(Stored items from a collection)
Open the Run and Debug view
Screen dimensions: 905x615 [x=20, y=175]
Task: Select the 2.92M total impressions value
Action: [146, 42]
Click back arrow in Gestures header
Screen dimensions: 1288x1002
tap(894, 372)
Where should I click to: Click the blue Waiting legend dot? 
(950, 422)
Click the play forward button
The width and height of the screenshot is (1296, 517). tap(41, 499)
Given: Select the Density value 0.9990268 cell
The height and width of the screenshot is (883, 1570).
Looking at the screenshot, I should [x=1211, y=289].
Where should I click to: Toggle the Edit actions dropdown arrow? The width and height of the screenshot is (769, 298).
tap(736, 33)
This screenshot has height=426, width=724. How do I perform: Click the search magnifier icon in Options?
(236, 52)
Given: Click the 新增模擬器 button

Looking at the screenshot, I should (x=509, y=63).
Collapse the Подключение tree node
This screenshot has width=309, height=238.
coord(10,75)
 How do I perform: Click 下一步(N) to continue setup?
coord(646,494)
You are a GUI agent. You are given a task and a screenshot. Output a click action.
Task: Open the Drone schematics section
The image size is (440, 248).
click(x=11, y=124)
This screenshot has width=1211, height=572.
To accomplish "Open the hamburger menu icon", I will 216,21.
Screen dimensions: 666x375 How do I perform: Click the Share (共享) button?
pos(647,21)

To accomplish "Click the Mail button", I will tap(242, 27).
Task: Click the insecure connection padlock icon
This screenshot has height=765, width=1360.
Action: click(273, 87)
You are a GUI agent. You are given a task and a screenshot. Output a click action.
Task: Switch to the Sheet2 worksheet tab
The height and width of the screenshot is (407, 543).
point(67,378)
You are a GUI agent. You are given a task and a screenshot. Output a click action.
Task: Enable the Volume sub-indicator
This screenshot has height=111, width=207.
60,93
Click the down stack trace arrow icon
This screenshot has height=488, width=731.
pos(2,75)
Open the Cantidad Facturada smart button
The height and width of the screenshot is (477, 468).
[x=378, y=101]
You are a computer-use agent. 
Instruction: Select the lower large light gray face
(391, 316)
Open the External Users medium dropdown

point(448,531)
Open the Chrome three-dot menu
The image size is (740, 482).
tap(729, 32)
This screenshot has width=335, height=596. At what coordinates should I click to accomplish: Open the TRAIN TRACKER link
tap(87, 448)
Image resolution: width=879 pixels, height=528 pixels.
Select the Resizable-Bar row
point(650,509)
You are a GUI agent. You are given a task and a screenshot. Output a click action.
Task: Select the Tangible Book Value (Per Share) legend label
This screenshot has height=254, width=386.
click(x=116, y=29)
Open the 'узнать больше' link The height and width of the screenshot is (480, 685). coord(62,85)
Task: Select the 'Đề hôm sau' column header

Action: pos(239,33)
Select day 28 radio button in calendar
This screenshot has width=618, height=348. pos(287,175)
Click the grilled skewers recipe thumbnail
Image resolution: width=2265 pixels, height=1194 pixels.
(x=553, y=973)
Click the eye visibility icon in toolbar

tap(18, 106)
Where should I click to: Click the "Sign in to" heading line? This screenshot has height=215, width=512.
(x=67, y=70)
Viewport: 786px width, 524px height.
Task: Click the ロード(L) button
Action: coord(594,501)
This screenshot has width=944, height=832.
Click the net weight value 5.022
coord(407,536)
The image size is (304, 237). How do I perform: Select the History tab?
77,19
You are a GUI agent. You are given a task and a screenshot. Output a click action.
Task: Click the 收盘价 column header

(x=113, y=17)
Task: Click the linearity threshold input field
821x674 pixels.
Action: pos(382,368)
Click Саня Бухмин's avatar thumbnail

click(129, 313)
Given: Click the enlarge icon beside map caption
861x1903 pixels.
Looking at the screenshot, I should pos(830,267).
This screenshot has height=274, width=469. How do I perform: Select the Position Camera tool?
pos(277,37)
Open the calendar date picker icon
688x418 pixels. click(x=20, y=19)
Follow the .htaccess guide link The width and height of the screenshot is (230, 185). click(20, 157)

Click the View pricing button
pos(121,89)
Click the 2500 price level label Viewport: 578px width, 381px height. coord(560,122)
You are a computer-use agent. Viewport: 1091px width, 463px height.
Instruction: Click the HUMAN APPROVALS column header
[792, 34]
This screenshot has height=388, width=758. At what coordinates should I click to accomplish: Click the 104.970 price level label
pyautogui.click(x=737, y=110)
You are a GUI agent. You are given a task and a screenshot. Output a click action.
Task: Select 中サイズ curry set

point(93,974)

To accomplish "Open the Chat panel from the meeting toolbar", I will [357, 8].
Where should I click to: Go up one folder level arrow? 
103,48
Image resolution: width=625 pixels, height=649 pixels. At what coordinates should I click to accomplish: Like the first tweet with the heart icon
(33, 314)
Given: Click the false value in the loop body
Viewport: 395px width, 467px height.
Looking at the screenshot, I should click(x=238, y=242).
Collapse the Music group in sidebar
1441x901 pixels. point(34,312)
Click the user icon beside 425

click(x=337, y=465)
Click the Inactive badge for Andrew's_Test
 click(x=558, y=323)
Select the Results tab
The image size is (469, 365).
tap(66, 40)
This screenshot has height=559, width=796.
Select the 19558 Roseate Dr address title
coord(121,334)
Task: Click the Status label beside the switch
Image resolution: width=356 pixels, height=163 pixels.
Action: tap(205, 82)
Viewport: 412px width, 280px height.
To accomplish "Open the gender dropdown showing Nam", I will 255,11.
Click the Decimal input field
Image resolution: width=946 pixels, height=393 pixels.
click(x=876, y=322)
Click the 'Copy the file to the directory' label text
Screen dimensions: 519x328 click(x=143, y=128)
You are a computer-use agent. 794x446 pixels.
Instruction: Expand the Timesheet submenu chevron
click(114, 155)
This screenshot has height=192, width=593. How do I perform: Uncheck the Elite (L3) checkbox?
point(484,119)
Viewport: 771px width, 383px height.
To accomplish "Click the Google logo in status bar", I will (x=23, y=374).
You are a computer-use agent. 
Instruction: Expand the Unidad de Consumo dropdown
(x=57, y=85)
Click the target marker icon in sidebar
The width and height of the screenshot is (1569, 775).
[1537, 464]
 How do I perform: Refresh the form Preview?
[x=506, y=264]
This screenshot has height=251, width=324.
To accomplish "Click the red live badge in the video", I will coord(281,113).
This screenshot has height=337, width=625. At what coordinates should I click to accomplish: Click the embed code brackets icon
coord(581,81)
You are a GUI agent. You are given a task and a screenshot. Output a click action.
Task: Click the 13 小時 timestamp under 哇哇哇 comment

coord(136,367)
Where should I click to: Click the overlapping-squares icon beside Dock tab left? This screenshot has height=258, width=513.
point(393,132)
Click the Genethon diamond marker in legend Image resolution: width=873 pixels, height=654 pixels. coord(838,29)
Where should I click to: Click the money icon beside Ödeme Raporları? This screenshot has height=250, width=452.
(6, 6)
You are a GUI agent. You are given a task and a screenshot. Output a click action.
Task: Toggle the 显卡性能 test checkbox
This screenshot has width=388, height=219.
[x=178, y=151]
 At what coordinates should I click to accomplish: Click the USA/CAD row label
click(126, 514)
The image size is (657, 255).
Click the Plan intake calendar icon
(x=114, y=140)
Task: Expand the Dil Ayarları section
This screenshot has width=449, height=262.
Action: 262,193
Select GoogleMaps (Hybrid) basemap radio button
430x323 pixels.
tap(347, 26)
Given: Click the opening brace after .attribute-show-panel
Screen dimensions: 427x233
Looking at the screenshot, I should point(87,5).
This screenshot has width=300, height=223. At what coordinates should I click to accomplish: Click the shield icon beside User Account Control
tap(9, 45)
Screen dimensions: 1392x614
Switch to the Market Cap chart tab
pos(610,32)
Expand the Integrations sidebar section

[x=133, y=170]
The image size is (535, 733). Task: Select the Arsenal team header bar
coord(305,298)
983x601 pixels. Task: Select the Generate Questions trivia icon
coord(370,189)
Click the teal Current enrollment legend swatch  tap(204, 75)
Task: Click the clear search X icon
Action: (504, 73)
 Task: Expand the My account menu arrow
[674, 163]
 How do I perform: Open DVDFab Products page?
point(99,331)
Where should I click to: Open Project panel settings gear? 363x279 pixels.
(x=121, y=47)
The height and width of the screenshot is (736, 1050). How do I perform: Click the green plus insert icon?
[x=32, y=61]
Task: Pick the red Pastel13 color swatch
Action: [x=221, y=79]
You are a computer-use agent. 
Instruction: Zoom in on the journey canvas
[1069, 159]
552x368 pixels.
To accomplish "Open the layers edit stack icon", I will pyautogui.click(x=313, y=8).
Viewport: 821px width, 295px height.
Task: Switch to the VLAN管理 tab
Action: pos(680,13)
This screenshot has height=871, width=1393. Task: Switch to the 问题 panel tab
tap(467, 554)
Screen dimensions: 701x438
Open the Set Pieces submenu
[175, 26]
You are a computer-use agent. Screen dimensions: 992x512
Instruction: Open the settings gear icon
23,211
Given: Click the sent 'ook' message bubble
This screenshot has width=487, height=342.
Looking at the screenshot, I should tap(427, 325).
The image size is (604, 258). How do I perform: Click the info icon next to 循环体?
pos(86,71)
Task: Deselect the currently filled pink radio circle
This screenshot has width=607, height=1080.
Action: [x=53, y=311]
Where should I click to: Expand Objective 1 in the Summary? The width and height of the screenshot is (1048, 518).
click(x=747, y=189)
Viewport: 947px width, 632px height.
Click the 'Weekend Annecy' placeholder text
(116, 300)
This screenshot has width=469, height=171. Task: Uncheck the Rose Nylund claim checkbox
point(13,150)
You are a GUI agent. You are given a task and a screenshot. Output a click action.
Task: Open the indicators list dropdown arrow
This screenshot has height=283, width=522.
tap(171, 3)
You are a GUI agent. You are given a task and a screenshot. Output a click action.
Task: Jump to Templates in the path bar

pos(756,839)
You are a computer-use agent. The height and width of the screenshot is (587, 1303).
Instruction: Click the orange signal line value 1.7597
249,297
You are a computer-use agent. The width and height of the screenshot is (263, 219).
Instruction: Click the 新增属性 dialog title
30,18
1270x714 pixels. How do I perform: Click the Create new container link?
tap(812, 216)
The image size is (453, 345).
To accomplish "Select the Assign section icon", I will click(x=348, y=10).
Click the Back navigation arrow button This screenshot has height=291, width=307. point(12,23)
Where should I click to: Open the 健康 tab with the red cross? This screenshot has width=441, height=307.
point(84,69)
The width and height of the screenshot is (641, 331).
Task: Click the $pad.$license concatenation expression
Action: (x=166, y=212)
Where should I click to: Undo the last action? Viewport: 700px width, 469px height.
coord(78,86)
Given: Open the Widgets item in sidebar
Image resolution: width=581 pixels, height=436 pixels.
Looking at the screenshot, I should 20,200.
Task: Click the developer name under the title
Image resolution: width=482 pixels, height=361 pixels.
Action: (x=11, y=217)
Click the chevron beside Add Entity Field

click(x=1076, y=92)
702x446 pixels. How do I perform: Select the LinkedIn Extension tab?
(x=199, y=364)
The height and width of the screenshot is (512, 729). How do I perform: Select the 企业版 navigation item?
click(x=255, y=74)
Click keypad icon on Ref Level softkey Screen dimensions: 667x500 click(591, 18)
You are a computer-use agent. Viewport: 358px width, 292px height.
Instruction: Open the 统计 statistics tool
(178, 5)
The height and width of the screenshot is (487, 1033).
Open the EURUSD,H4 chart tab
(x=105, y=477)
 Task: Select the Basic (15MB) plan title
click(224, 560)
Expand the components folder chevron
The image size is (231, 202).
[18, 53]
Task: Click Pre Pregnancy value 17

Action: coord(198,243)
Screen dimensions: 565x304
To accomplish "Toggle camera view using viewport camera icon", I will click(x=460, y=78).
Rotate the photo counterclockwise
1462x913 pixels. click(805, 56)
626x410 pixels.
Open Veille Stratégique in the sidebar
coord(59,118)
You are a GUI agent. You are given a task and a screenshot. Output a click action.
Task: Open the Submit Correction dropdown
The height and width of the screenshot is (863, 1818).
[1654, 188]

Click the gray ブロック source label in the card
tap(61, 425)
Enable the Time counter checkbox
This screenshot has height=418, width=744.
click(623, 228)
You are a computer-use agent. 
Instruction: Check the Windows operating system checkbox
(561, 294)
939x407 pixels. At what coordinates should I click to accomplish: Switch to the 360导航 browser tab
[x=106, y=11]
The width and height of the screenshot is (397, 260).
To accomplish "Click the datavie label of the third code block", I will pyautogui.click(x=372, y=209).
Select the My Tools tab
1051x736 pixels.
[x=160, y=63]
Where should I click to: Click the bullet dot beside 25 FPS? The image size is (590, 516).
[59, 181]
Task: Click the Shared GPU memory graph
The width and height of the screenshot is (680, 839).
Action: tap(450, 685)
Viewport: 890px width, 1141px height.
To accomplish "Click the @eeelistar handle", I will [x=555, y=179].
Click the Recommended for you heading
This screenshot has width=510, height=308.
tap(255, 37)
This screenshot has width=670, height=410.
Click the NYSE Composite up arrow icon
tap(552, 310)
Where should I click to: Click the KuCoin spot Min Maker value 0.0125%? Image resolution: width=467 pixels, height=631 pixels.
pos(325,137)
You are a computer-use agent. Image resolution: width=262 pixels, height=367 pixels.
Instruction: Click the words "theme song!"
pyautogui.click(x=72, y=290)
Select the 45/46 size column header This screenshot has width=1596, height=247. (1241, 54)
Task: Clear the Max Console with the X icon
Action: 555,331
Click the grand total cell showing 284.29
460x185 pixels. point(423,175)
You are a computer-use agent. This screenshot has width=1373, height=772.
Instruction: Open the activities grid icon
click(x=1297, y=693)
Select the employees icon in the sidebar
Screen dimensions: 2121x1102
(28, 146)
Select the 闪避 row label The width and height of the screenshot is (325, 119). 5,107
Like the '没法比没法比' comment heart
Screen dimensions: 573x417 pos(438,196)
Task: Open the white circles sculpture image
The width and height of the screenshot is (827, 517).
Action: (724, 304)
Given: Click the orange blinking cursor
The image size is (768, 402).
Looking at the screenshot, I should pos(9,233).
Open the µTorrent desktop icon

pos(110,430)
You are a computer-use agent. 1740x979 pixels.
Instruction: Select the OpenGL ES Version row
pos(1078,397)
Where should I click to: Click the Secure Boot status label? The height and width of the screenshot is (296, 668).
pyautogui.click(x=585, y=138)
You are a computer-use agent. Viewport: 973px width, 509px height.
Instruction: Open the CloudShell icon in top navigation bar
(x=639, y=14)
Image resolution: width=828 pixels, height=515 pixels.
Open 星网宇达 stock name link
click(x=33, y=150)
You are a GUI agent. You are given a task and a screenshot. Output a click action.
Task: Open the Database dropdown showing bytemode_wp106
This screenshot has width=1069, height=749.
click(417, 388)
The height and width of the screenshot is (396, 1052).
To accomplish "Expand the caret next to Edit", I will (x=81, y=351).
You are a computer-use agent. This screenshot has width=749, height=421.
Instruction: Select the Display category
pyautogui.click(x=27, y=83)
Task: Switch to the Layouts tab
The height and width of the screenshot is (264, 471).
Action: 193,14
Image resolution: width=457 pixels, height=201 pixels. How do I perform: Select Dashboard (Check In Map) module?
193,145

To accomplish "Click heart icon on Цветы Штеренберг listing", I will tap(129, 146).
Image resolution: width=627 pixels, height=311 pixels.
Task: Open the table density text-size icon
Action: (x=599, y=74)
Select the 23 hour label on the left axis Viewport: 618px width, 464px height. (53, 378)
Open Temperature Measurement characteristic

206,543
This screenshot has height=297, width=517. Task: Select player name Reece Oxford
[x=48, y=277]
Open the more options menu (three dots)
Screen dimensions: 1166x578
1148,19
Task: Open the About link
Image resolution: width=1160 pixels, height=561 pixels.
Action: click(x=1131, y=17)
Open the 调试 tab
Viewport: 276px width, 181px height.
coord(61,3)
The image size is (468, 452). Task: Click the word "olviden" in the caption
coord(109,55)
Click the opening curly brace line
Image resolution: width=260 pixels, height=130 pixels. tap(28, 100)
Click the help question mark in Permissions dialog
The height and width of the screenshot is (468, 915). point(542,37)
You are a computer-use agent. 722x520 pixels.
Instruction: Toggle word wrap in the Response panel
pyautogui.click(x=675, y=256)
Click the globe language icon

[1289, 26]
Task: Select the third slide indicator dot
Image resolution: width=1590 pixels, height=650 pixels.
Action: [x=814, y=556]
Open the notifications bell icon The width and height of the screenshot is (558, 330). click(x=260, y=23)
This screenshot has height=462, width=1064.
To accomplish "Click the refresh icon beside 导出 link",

*TASK INSTRUCTIONS*
Copy out the lines from the one containing "552x368 pixels." through the one containing "tap(812, 216)", including both of those lines, and nothing else.

*FINISHED EXERCISE*
552x368 pixels.
To accomplish "Open the layers edit stack icon", I will pyautogui.click(x=313, y=8).
Viewport: 821px width, 295px height.
Task: Switch to the VLAN管理 tab
Action: pos(680,13)
This screenshot has height=871, width=1393. Task: Switch to the 问题 panel tab
tap(467, 554)
Screen dimensions: 701x438
Open the Set Pieces submenu
[175, 26]
You are a computer-use agent. Screen dimensions: 992x512
Instruction: Open the settings gear icon
23,211
Given: Click the sent 'ook' message bubble
This screenshot has width=487, height=342.
Looking at the screenshot, I should tap(427, 325).
The image size is (604, 258). How do I perform: Click the info icon next to 循环体?
pos(86,71)
Task: Deselect the currently filled pink radio circle
This screenshot has width=607, height=1080.
Action: [x=53, y=311]
Where should I click to: Expand Objective 1 in the Summary? The width and height of the screenshot is (1048, 518).
click(x=747, y=189)
Viewport: 947px width, 632px height.
Click the 'Weekend Annecy' placeholder text
(116, 300)
This screenshot has width=469, height=171. Task: Uncheck the Rose Nylund claim checkbox
point(13,150)
You are a GUI agent. You are given a task and a screenshot. Output a click action.
Task: Open the indicators list dropdown arrow
This screenshot has height=283, width=522.
tap(171, 3)
You are a GUI agent. You are given a task and a screenshot. Output a click action.
Task: Jump to Templates in the path bar

pos(756,839)
You are a computer-use agent. The height and width of the screenshot is (587, 1303).
Instruction: Click the orange signal line value 1.7597
249,297
You are a computer-use agent. The width and height of the screenshot is (263, 219).
Instruction: Click the 新增属性 dialog title
30,18
1270x714 pixels. How do I perform: Click the Create new container link?
tap(812, 216)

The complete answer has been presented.